Is a college degree still valuable?

From a “practical perspective,” yes. A diploma can open doors to higher pay over the course of your life.

“On average, after 10 years, the median UCI student is making about $106,000 a year with very little debt. Most of them, within a few years, are earning more than their parents,” UC Irvine Chancellor Howard Gillman said Thursday afternoon.
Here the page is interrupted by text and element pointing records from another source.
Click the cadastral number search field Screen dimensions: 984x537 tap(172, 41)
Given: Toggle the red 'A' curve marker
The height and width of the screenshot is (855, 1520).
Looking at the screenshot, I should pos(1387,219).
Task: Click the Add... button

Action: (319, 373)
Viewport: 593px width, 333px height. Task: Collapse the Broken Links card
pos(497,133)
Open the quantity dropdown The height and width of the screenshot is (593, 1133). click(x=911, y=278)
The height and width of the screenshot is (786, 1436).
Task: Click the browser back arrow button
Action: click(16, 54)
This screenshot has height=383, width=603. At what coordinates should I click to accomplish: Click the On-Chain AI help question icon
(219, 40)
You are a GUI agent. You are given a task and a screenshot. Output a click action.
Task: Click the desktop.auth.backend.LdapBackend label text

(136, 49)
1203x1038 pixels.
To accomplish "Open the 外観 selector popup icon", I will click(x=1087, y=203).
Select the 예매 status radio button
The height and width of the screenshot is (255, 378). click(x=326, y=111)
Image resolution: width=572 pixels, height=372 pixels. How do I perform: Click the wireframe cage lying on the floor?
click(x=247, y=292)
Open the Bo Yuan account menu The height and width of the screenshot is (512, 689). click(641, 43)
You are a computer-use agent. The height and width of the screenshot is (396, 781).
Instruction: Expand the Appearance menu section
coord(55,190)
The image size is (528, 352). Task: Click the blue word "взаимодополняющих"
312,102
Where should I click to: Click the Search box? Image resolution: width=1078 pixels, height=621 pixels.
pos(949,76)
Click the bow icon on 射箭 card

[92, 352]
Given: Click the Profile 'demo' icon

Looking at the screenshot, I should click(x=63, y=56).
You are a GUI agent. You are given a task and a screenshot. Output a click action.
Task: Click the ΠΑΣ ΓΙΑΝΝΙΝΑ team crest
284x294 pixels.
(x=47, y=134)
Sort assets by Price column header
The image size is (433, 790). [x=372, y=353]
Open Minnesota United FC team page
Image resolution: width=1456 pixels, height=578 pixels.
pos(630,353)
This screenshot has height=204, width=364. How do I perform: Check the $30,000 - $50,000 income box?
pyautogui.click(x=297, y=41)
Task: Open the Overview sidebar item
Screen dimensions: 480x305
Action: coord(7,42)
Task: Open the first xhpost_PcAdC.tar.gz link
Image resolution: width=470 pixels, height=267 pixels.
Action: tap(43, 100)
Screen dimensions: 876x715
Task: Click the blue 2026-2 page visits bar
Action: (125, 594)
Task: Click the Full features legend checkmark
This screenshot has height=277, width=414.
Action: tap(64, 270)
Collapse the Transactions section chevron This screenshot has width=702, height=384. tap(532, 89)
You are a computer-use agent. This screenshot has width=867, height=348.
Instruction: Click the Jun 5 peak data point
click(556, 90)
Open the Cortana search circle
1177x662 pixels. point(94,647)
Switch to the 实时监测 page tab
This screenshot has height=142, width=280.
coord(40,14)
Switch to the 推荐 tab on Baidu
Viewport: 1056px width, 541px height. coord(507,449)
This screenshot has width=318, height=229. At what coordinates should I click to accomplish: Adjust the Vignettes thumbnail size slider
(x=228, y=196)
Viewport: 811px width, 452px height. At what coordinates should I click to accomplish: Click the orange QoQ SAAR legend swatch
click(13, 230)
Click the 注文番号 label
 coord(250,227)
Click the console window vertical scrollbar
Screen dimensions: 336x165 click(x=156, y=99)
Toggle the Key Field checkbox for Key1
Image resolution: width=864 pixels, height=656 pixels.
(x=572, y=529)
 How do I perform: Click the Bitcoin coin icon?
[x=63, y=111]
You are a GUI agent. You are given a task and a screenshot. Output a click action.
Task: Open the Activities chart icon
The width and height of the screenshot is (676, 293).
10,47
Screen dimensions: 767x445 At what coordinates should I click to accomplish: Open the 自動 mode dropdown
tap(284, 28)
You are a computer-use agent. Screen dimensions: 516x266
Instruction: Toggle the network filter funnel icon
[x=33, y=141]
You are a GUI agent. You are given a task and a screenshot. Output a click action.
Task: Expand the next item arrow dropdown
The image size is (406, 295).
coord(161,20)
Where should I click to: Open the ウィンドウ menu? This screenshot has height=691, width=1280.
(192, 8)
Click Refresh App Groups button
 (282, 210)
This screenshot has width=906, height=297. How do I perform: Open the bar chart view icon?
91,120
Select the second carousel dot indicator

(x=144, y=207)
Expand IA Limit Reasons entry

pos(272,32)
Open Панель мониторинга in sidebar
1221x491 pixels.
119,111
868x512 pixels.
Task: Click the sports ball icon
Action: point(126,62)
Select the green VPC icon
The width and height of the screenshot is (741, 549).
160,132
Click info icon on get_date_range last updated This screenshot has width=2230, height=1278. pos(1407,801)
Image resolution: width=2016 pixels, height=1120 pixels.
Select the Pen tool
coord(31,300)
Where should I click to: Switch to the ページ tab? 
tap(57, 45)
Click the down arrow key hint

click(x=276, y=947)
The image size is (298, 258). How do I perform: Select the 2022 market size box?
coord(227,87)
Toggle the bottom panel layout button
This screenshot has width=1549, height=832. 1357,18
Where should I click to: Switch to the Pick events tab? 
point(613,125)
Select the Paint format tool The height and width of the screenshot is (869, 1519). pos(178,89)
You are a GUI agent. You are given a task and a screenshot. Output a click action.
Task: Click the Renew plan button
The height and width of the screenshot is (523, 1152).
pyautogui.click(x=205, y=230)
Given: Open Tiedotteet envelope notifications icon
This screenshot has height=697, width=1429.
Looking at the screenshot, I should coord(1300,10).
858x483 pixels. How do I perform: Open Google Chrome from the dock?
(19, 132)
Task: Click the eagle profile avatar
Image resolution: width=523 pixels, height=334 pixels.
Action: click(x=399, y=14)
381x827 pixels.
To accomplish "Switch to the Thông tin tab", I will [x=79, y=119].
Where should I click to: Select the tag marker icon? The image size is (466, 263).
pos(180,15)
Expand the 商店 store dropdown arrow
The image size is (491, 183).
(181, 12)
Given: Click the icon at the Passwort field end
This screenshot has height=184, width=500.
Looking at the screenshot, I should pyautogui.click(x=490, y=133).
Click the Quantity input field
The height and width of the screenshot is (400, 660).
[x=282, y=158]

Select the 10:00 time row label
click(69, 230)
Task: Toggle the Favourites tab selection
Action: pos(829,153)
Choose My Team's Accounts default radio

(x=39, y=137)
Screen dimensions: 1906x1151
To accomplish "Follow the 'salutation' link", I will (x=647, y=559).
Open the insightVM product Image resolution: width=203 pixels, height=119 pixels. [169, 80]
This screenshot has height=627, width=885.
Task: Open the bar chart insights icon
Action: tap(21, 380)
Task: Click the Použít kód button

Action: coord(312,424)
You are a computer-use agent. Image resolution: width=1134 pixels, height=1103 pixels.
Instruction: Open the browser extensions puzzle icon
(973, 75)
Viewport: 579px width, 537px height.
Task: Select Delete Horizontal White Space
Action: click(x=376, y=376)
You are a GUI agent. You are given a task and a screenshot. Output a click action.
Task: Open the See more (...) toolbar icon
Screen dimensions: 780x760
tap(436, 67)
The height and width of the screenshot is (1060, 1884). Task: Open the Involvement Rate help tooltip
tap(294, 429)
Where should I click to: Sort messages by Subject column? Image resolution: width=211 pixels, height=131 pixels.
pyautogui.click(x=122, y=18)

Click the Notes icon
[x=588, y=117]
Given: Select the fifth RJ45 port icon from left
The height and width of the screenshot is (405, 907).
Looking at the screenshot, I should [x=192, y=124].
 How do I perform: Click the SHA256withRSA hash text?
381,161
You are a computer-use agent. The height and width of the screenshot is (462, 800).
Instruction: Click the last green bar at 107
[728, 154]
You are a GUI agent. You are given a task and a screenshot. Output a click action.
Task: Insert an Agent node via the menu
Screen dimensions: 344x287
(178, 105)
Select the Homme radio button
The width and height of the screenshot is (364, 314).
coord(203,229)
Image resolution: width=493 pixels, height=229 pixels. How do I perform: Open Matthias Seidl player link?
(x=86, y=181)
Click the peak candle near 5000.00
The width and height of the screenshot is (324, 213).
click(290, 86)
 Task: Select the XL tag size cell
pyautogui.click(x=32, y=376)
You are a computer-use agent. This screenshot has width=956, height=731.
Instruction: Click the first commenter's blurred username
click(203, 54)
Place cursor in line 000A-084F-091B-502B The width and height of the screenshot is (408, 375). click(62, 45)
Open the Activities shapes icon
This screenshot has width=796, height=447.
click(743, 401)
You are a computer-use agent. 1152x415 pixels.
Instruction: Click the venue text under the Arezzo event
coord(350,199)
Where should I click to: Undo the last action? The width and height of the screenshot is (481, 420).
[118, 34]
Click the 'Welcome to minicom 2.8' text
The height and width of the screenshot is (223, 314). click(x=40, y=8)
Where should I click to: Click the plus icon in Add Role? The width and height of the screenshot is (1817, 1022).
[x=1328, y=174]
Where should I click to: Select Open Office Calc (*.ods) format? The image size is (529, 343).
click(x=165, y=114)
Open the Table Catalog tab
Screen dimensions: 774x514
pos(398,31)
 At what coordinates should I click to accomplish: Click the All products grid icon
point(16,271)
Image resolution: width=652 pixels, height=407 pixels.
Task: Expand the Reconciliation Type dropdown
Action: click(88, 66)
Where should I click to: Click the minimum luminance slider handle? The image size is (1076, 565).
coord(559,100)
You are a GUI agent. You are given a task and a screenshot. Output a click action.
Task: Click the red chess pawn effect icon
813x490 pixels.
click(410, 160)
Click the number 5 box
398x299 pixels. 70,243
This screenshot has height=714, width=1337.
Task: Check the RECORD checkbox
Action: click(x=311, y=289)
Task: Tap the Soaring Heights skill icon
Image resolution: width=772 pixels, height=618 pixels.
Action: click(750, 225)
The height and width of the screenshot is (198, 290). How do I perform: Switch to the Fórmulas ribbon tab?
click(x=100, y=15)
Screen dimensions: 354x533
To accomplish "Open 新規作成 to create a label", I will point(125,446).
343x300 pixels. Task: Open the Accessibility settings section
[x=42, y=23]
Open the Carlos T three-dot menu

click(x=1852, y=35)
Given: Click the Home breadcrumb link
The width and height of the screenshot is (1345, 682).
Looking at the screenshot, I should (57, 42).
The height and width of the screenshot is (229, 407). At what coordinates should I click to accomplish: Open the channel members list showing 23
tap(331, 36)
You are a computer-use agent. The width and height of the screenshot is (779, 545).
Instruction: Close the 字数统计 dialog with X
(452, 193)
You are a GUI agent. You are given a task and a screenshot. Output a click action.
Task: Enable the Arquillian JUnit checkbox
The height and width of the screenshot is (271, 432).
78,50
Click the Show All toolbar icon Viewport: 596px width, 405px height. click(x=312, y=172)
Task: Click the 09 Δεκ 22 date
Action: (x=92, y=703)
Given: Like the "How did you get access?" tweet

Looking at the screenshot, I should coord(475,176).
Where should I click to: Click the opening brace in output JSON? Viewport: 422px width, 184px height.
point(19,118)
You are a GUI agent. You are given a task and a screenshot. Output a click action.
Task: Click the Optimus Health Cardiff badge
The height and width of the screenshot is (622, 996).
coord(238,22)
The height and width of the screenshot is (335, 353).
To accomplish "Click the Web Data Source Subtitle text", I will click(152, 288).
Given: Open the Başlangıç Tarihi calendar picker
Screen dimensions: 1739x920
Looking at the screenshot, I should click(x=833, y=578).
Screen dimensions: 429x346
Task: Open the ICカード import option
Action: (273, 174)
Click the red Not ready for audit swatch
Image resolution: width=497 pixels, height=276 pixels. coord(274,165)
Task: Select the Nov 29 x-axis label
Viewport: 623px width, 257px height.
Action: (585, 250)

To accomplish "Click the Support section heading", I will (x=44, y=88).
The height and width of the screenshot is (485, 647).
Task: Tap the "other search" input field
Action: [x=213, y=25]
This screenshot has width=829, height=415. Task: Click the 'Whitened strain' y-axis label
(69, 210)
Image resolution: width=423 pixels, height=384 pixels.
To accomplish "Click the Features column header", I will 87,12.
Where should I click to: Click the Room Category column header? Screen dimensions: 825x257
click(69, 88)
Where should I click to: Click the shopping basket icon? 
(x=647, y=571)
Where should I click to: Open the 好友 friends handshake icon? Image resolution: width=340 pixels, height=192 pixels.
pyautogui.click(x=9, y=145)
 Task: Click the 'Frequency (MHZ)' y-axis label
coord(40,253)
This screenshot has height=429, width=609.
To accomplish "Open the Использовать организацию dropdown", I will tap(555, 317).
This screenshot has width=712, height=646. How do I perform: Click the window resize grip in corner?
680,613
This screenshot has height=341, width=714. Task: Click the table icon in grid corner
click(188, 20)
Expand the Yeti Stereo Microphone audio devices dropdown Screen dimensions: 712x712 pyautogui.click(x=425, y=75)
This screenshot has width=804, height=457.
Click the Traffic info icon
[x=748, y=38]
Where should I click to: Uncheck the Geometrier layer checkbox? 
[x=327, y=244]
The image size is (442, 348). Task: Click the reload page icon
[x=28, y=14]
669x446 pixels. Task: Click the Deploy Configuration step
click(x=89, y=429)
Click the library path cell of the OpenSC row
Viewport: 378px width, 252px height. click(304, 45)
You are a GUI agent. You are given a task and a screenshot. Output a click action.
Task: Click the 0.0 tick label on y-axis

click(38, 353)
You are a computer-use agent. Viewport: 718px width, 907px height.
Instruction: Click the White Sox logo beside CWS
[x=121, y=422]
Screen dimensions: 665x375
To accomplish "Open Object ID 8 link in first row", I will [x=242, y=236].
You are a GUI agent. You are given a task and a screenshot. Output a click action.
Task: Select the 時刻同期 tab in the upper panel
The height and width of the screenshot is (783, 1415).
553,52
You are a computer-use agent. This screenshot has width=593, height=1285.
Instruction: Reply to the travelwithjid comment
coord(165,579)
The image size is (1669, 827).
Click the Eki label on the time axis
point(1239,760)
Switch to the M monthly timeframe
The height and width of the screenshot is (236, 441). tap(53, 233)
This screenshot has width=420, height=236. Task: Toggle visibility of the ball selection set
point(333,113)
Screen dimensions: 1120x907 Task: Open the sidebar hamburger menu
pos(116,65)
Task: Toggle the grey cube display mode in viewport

Gillman was part of a panel of experts who gathered at The Pacific Club in Newport Beach to weigh in on a degree’s worth.

“But families are right to ask hard questions (of) higher education leaders about the value of these degrees — about cost, about transparency and outcomes,” Gillman said.

Those are natural questions, especially when college graduates are entering an early career market that’s “noticeably tighter than five years ago,” characterized by “lower turnover, AI compressing junior roles, longer on-ramps,” said moderator Sherry Main, who serves as UCI’s assistant vice chancellor for public affairs.

With those factors in mind, the central question was rephrased: Can a college degree still give graduates an edge?

From an employer perspective, yes, a degree makes a candidate stand out, said OC Business Council President and CEO Jeff Ball. But job qualifications — even for early-career job seekers — don’t rest entirely on the backs of diplomas.

“We have shifted from an attitude of looking at degrees as a credential and more to looking at degrees plus capabilities,” Ball said.

“When we think about how the market is changing, we need our employees to be dynamic. And the more educated they are, the more they have that foundation, the more they’re going to be able to adjust with us.”

“Capability” isn’t just about deciphering Chaucer or Dante, Concordia University President Michael Thomas joked. Education is about shaping well-rounded people.

“Although we want to help them get their first job, it’s really about lifetime development,” Thomas said. “There’s very few places left in our society where people mingle with ‘the other’ — very few places left where that kind of synergy happens.”

Ronald Rochon, president of Cal State Fullerton, agreed. A degree’s worth, Rochon said, is inextricable from “the possibility of travel, of meeting people with different languages, different perspectives, learning how to sit down and listen and engage in those conversations.”

Panelists also agreed that colleges are critical for the world beyond the students, professors and administrators.

Universities, UCI’s Gillman said, are “an amazing contribution to the well being of the community.” Gillman noted that his school’s health science and academic programs are training nurses, pharmacists and public health officials, and that UCI is engaged in research that brings innovation and hundreds of millions of dollars into the region.

Other school and business leaders echoed that point.

Still, some issues are prompting complex questions about the financial value of a degree. Artificial intelligence seeping into classrooms and industries, junior roles becoming more competitive, and the rising cost of a diploma are changing the equation.

But Gillman suggested money isn’t the only — or even the best — measure of a diploma’s value.

“I still think that the most reliable path for opportunity and good outcomes, but also an enhanced life, with greater interest, is to spend time at these wonderful institutions.”